◆ **Exercise goal**
Look below for the line that contains "The width and", then copy it and each following line to the end of the records, minus any pictures.

◆ **Input data**
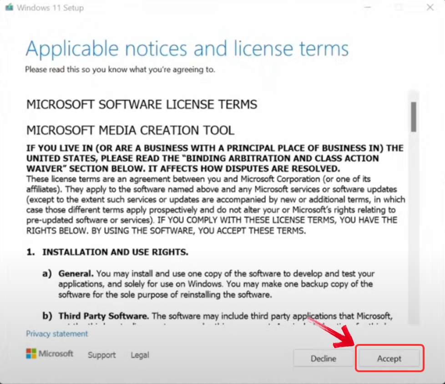Open the Privacy statement link

click(x=56, y=333)
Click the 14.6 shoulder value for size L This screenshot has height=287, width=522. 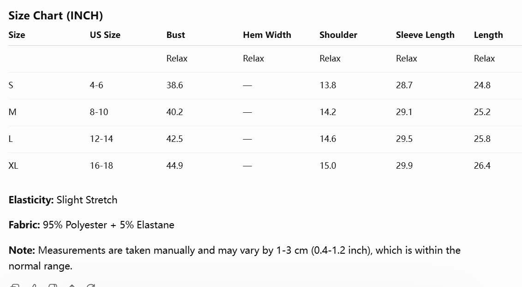click(328, 139)
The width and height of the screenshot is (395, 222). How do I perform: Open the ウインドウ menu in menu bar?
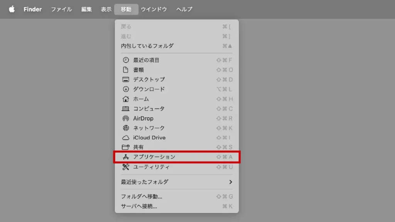[154, 9]
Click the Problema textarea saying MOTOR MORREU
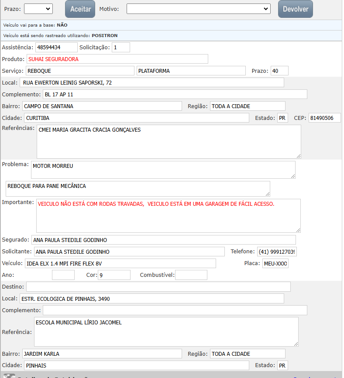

◆ **Solution to this task**
The width and height of the screenshot is (395, 222). How do I perform: Open the ウインドウ menu in menu bar?
[154, 9]
Click the Problema textarea saying MOTOR MORREU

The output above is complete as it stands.